How this calculator works
Revenue growth shows how fast a business is expanding over a period. CAGR is useful when the period is longer than one year because it converts total growth into an annualized rate.
Growth % = (current revenue − starting revenue) ÷ starting revenue
CAGR = (current ÷ starting)^(1 ÷ years) − 1
CAGR = (current ÷ starting)^(1 ÷ years) − 1
Use comparable revenue periods. For example, compare annual revenue to annual revenue, not monthly revenue to annual revenue.
How to use this calculator
- Enter realistic values that match your current situation.
- Press Calculate to refresh the estimate.
- Compare the main result with the supporting details in the result panel.
- Change one input at a time to see which variable affects the result most.

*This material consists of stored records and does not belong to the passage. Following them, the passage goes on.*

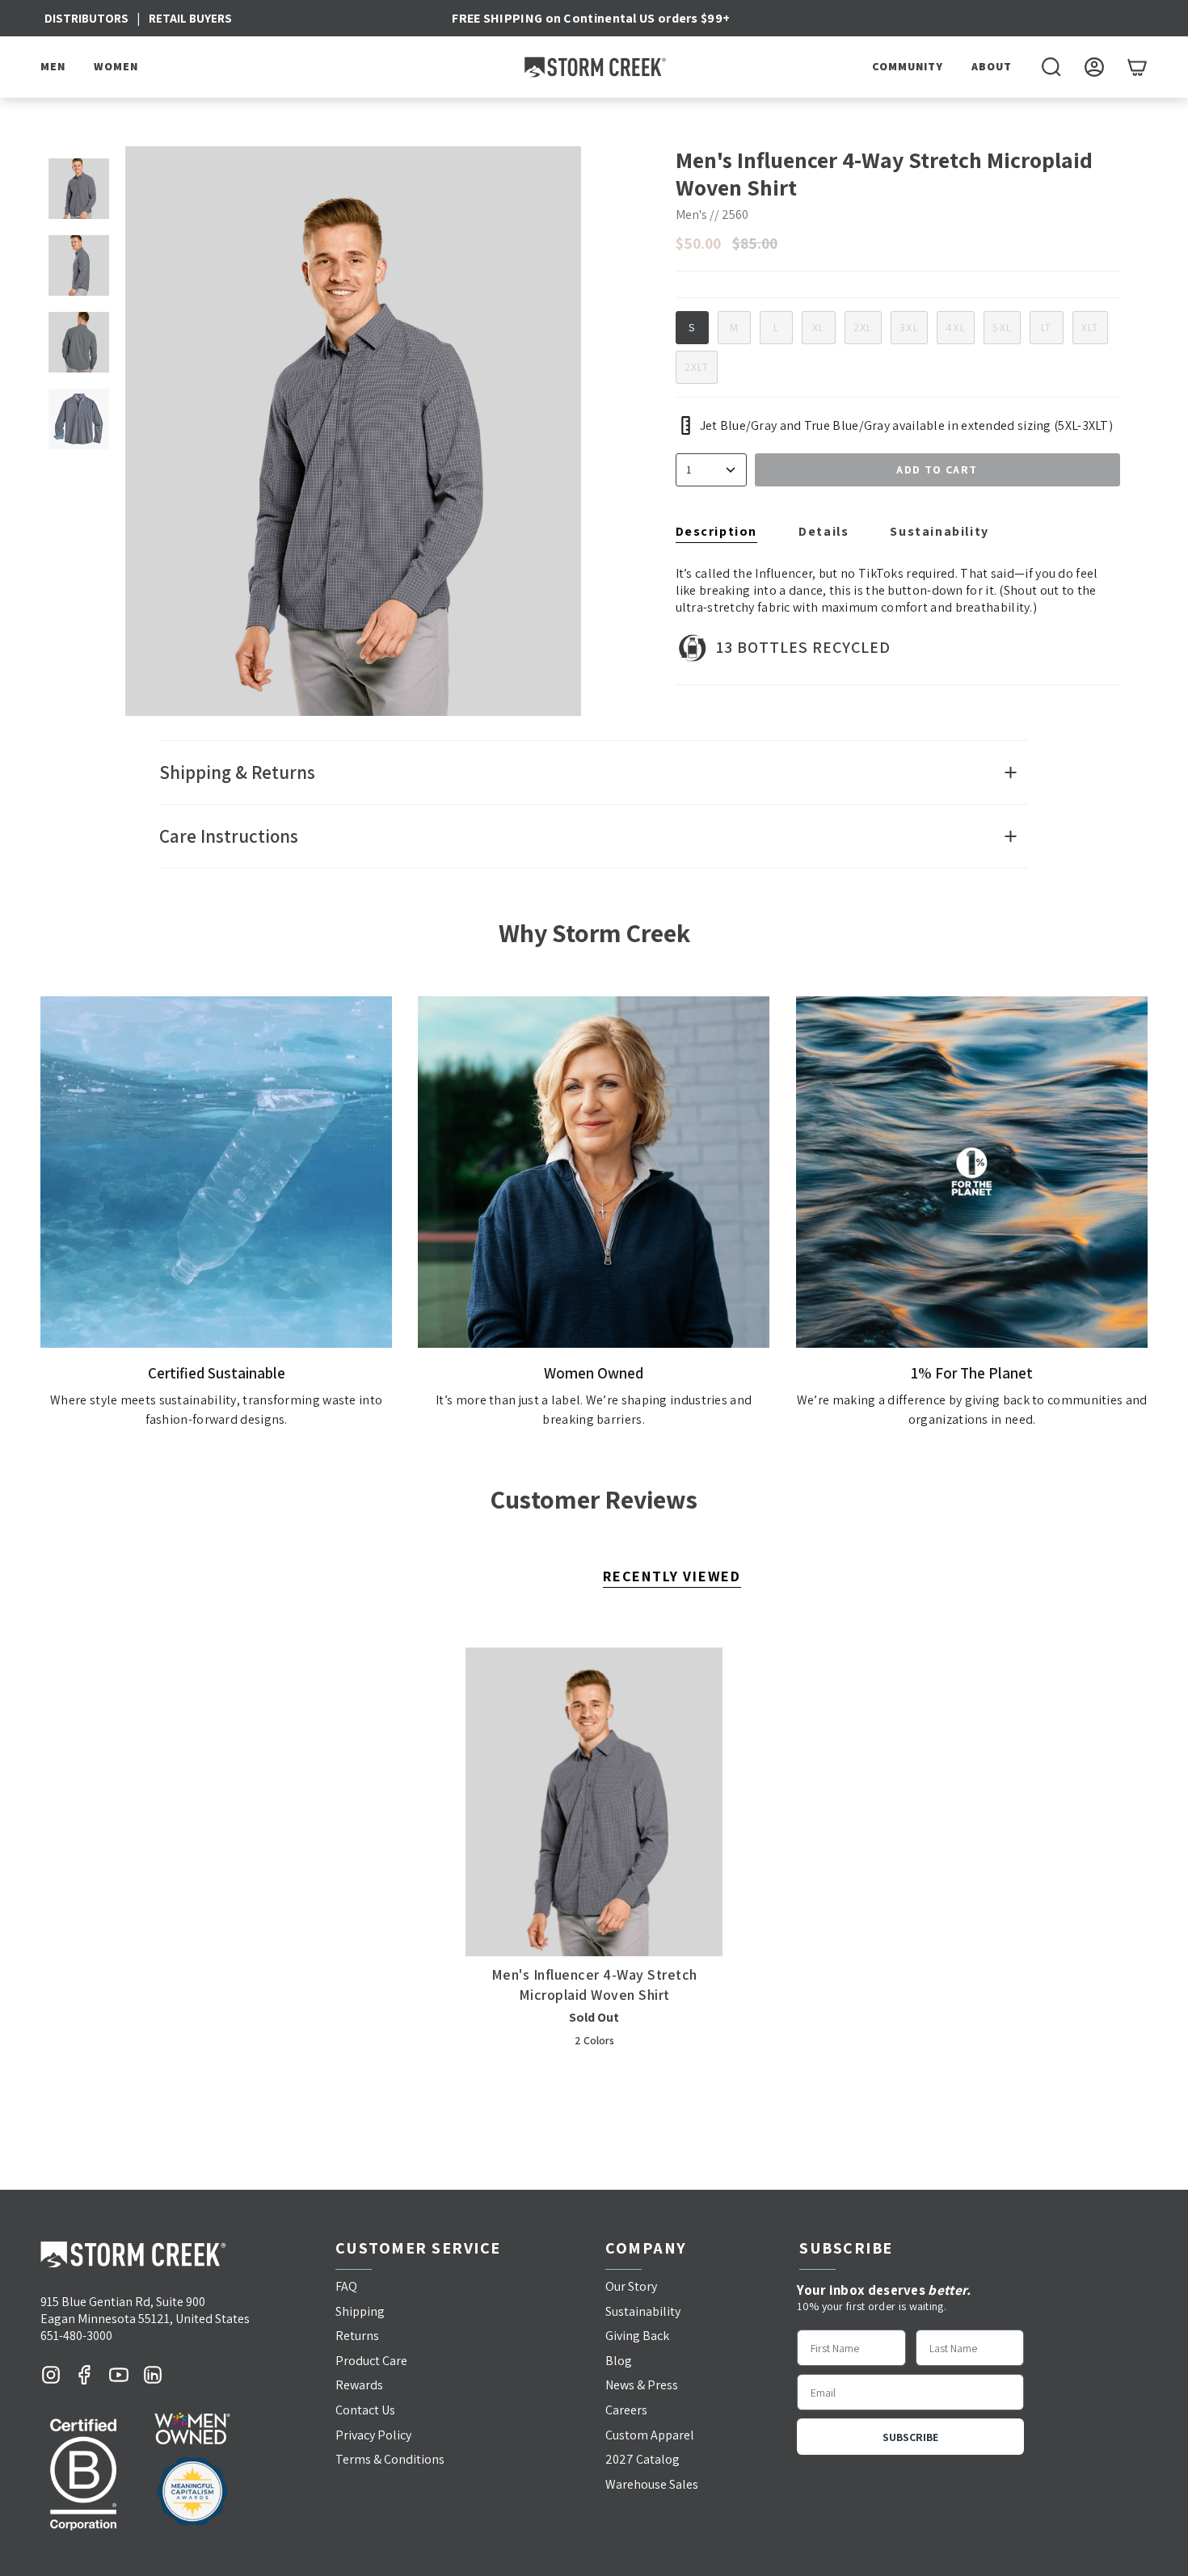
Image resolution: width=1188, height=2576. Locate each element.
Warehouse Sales (651, 2484)
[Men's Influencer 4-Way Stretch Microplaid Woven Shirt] (594, 1802)
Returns (357, 2335)
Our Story (631, 2286)
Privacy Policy (373, 2435)
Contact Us (365, 2409)
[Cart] (1137, 67)
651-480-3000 (76, 2335)
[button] (55, 67)
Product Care (371, 2360)
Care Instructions (228, 836)
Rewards (359, 2384)
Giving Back (637, 2335)
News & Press (641, 2384)
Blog (618, 2360)
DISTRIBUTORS (86, 18)
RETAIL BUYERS (190, 18)
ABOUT (991, 67)
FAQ (346, 2286)
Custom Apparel (649, 2435)
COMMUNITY (907, 67)
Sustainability (642, 2311)
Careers (626, 2409)
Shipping (360, 2311)
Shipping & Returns (237, 772)
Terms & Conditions (389, 2459)
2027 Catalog (642, 2459)
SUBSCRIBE (910, 2437)
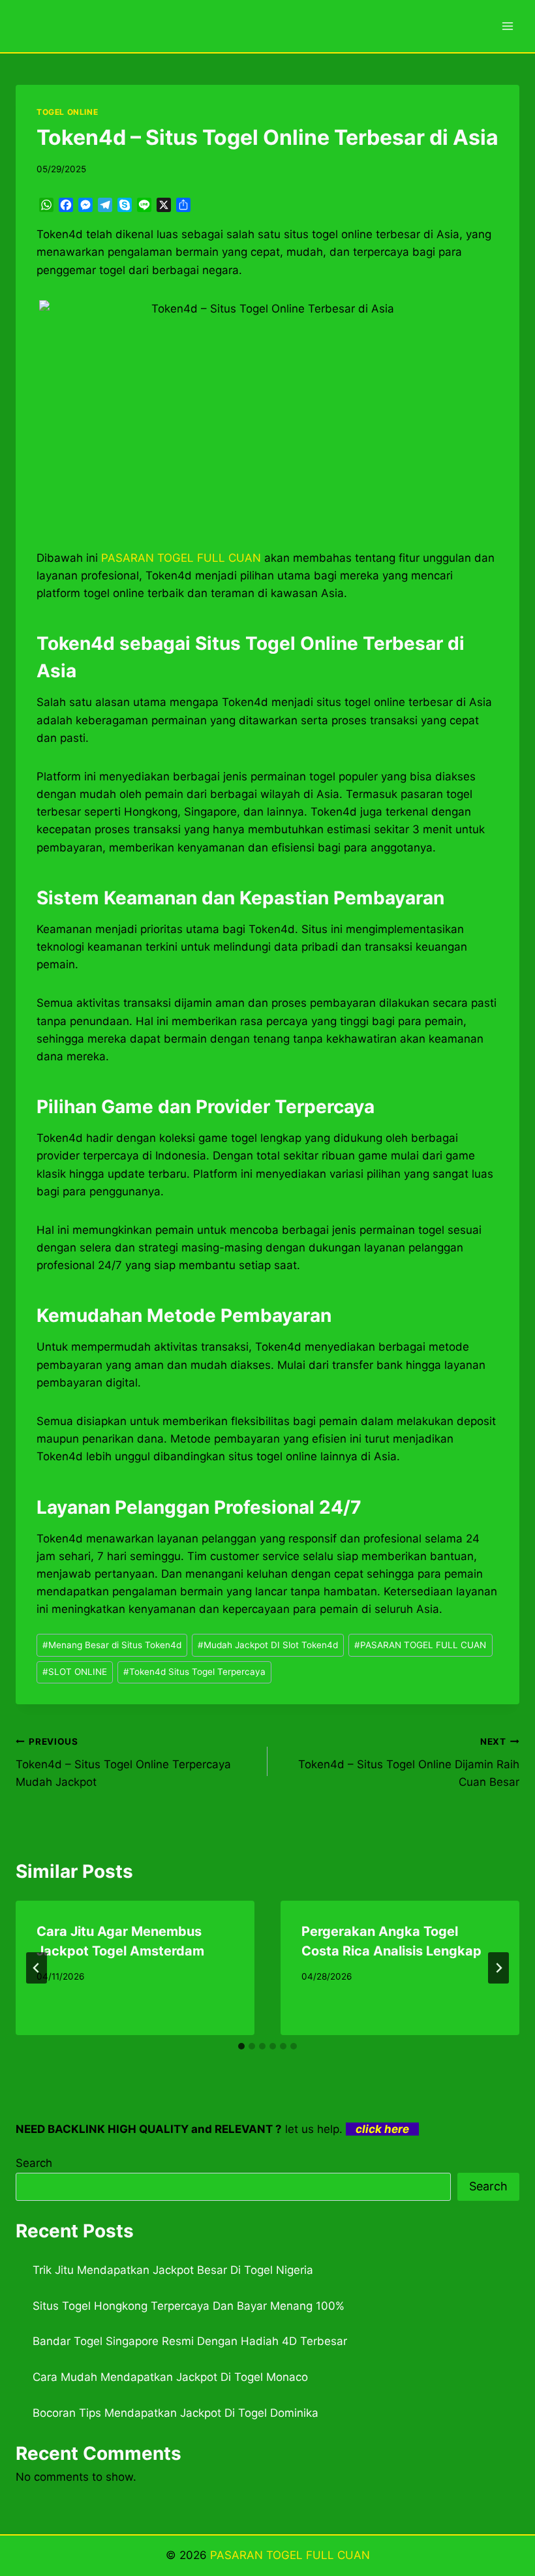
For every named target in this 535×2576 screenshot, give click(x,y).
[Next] (498, 1968)
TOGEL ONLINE (67, 112)
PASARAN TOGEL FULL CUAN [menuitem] (181, 557)
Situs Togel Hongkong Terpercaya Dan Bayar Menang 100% (188, 2305)
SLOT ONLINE (74, 1671)
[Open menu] (507, 26)
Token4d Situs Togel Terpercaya (194, 1671)
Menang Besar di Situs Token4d (111, 1645)
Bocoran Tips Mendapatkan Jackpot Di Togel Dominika (175, 2412)
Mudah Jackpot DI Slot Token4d (268, 1645)
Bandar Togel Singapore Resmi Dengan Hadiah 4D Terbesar (190, 2341)
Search (34, 2163)
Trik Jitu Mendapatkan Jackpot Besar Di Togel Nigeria (173, 2270)
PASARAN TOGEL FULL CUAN (420, 1645)
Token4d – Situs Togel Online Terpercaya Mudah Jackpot (123, 1762)
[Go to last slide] (36, 1968)
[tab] (241, 2046)
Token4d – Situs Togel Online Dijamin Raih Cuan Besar (408, 1762)
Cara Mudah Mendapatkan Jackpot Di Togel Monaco (170, 2377)
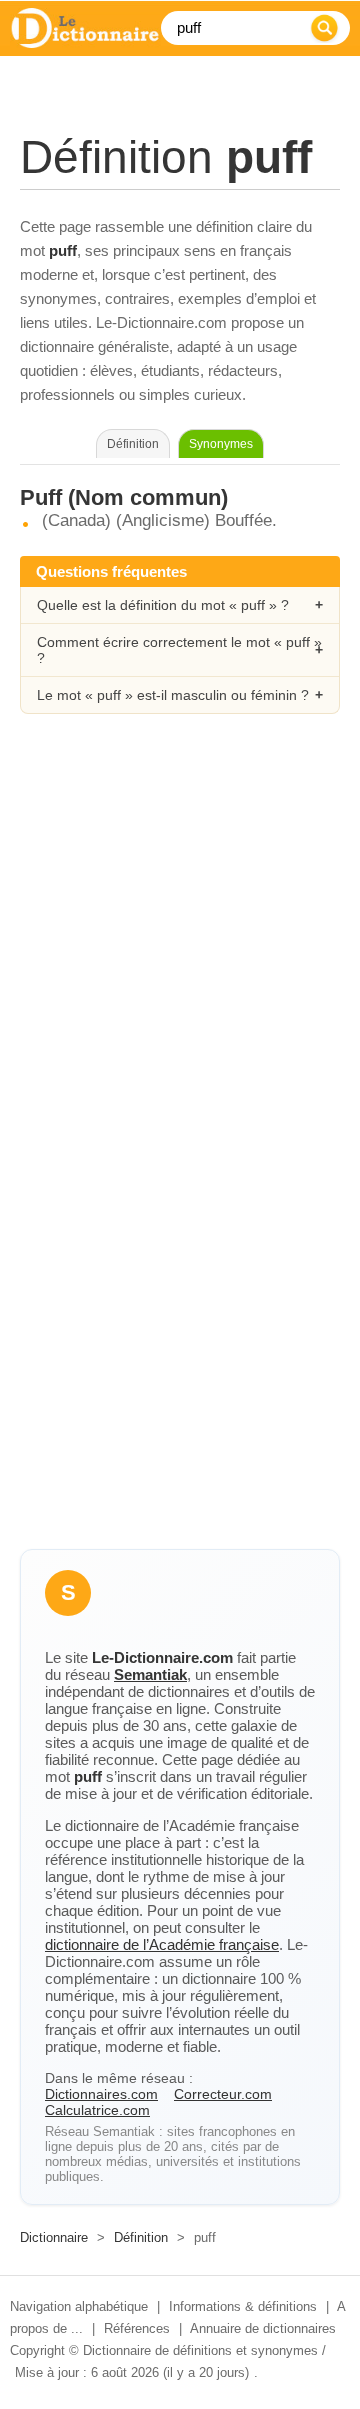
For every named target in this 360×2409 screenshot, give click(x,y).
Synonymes (221, 444)
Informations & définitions (243, 2306)
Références (137, 2328)
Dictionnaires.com (101, 2094)
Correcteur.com (223, 2094)
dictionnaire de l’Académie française (162, 1944)
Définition (141, 2237)
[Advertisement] (180, 939)
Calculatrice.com (97, 2110)
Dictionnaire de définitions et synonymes (200, 2350)
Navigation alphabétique (79, 2306)
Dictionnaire (54, 2237)
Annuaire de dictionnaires (263, 2328)
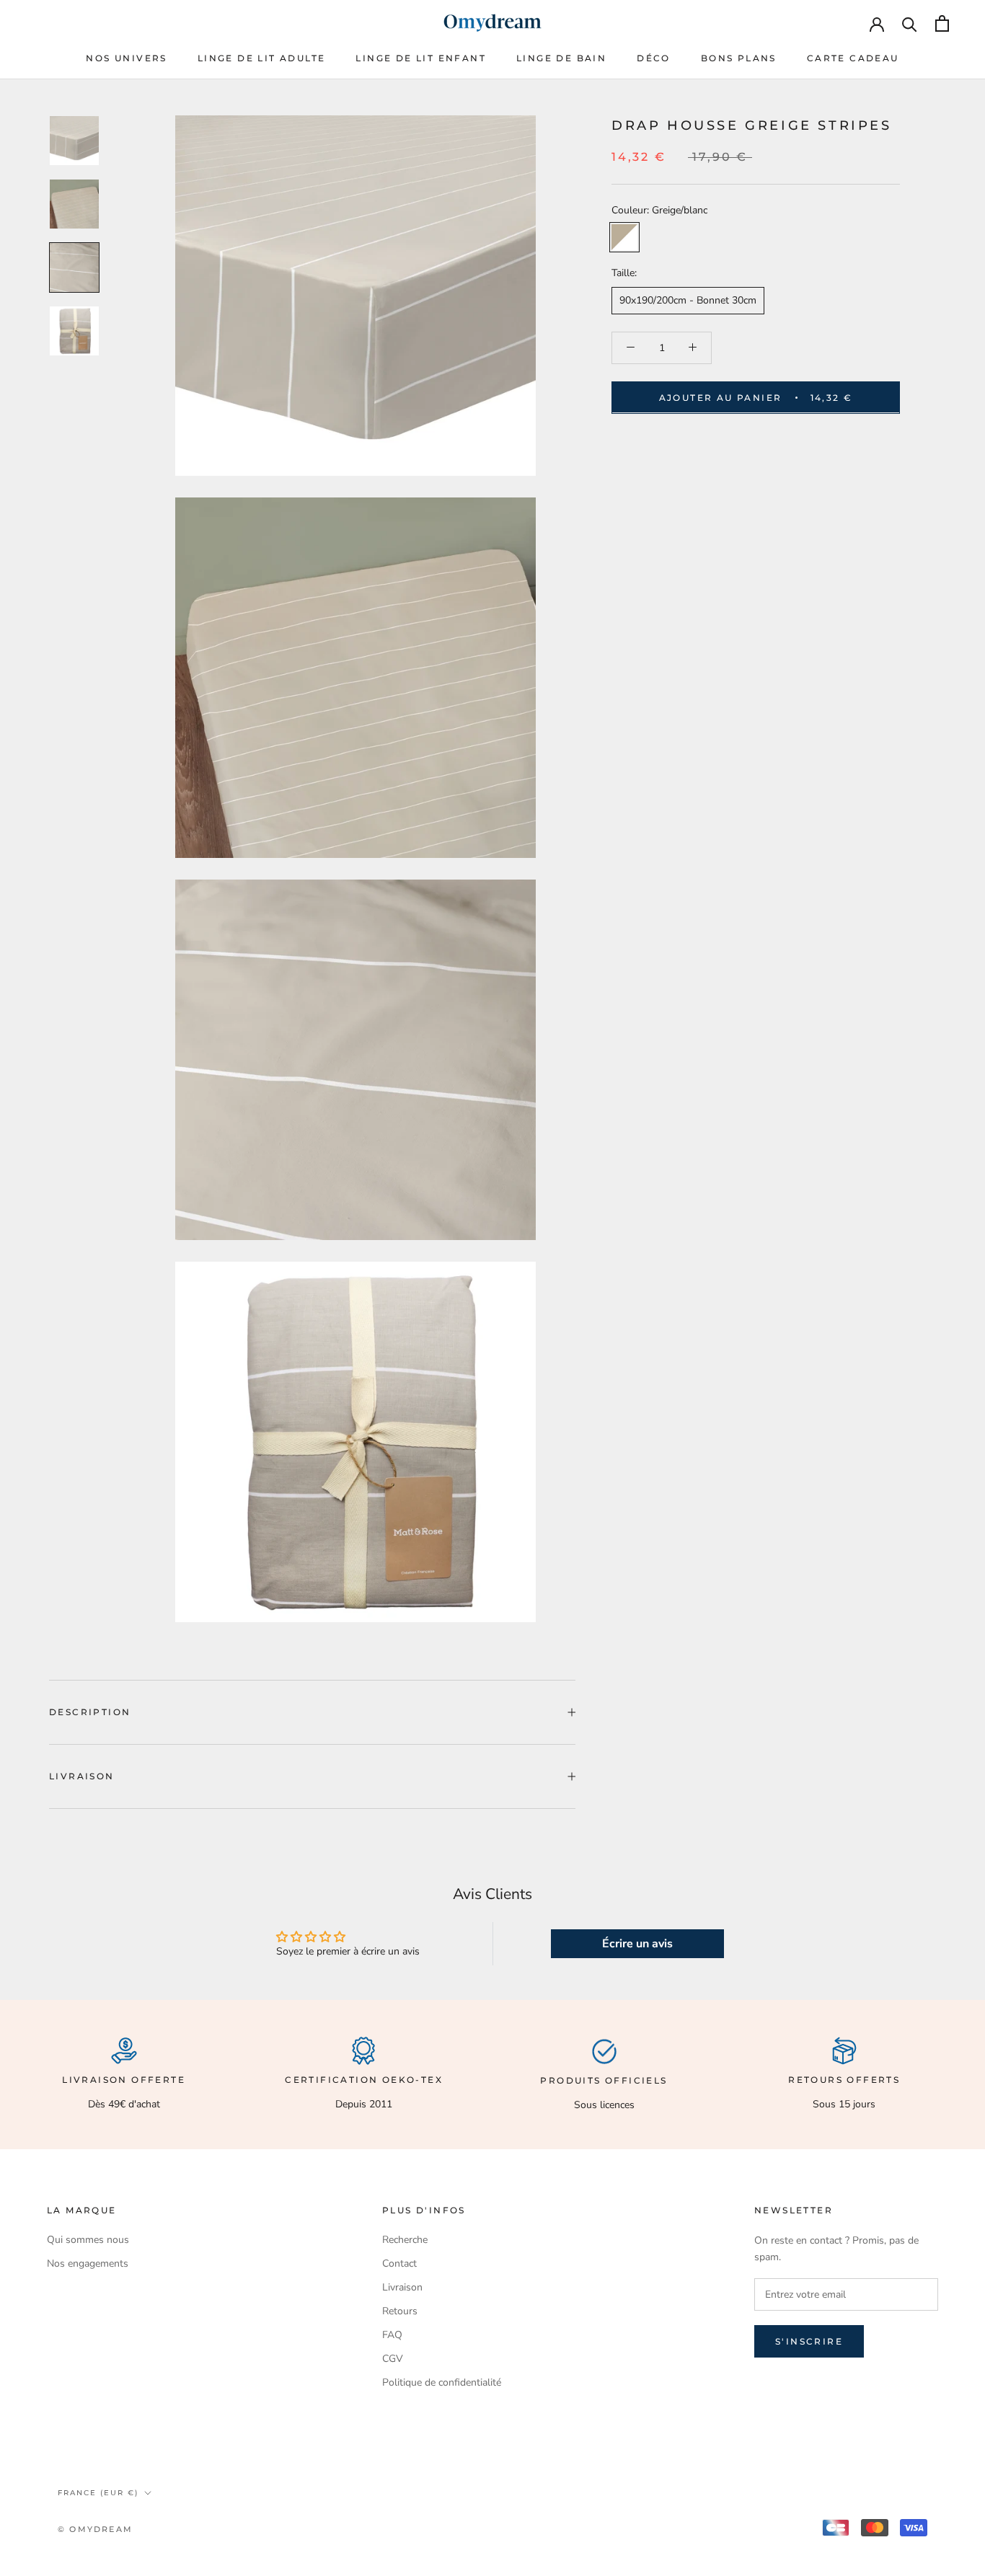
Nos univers (126, 58)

Planning note: Revenue Growth Calculator gives an educational estimate. It does not include every tax rule, fee, platform policy, market condition, or personal constraint, so use it as a quick planning reference rather than a final decision.
FAQ
How do you calculate revenue growth?
Subtract starting revenue from current revenue, then divide by starting revenue.
What is CAGR?
CAGR is the annualized growth rate across multiple years.
Why use CAGR?
It smooths growth across time and makes different periods easier to compare.
Can revenue growth be negative?
Yes. Negative growth means revenue declined.
Should one-time revenue be included?
Be careful. One-time revenue can distort growth trends.